Stall, stall, stall. While Charter Communications and AT&T are working towards improving their broadband service offerings for Kentucky’s largest city, both companies are doing everything possible to slow down the arrival of their nemesis: Google Fiber, which is preparing to wire Louisville for gigabit fiber to the home service.
This past February, Louisville Metro Council unanimously passed a new ordinance called “One Touch Make Ready,” designed to streamline telecom provider access to utility poles, which are getting crowded with at least three telecom companies vying for consumers’ business. The ordinance was passed with the support of Google, which seeks a minimum of red tape from local permit and zoning bureaucracies and its competitors while network engineers begin installing fiber optics across the city. Installing Google Fiber on utility poles may involve moving other providers’ wiring to make room for Google, which in some cases could mean 4-5 different utility companies having to visit each pole to move their wiring. In the past, Google asked the pole owner for access, which has not always been forthcoming on a timely basis. The new ordinance requires the pole owner to respond to access requests within 30 days. If no response is forthcoming, Google can approach the city for a permit to hire a contractor to do all the relocation work on their behalf.
“Such policies reduce cost, disruption, and delay, by allowing the work needed to prepare a utility pole for new fiber to be attached in as little as a single visit—which means more safety for drivers and the neighborhood,” Google wrote on its blog. “This work would be done by a team of contractors the pole owner itself has approved, instead of having multiple crews from multiple companies working on the same pole over weeks or months. One Touch Make Ready facilitates new network deployment by anyone—and that’s why groups representing communities and fiber builders support it, too.”
About two weeks after the ordinance passed, AT&T made it clear they did not support it and took the city to court, claiming it had no right to regulate its utility poles.
“Louisville Metro Council’s recently passed ‘One Touch Make Ready’ Ordinance is invalid, as the city has no jurisdiction under federal or state law to regulate pole attachments,” said AT&T spokesman Joe Burgan. “We have filed an action to challenge the ordinance as unlawful. Google can attach to AT&T’s poles once it enters into AT&T’s standard Commercial Licensing Agreement, as it has in other cities. This lawsuit is not about Google. It’s about the Louisville Metro Council exceeding its authority.”
Time Warner Cable (now Charter Communications) joined AT&T, adding the city is violating the cable company’s corporate constitutional rights by effectively seizing their property (cable lines) and granting a right for third parties to manipulate, move, or manage those lines without Time Warner Cable’s permission.

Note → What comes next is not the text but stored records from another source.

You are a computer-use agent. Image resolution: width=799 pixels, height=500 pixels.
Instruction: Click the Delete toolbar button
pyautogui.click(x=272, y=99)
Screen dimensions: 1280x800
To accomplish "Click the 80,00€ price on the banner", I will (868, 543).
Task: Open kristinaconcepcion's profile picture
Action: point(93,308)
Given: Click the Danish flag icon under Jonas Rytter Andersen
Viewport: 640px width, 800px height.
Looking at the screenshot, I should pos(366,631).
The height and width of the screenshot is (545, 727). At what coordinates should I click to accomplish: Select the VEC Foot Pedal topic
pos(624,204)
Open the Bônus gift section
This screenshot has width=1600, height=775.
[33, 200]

“The ordinance is simply unworkable,” said Time Warner Cable’s attorney Gardner Gillespie, a partner in the D.C. law firm Sheppard-Mullin. “It does not provide any meaningful way for Time Warner Cable to know what changes have been made to its existing facilities or to assure any damage is promptly cured.”
Gillespie also claimed customers could endure poorer service and outages as a result of unauthorized contractors relocating Time Warner Cable’s equipment, often without the cable company’s knowledge.
City officials dismissed the concerns, but failed to get either lawsuit dismissed.
Charter executives have also opened a new opposition front against Google Fiber’s presence in the city, accusing city officials of unfairly favoring the search engine giant while continuing to burden Charter with a franchise agreement that requires the cable company to provide free cable in city buildings and offer channel space and studio facilities for the city’s Public, Educational, and Government Access channels.
At present, Google is not obligated to provide any of those services and has also won a unique regional franchise that covers the city of Louisville and nearby suburbs in a single agreement. The Metro Council has also granted Google its own public right-of-way access for installing various communications infrastructure. Both AT&T and Charter claim they are only getting involved because they believe they should be given equal treatment. Critics contend they are attempting to slow down Google Fiber, which could begin offering service by fall of 2017.
Time Warner Cable began offering Maxx-upgraded service in March 2016, offering residents up to 300Mbps. AT&T is gradually expanding its U-verse with GigaPower gigabit broadband service in locations around Louisville.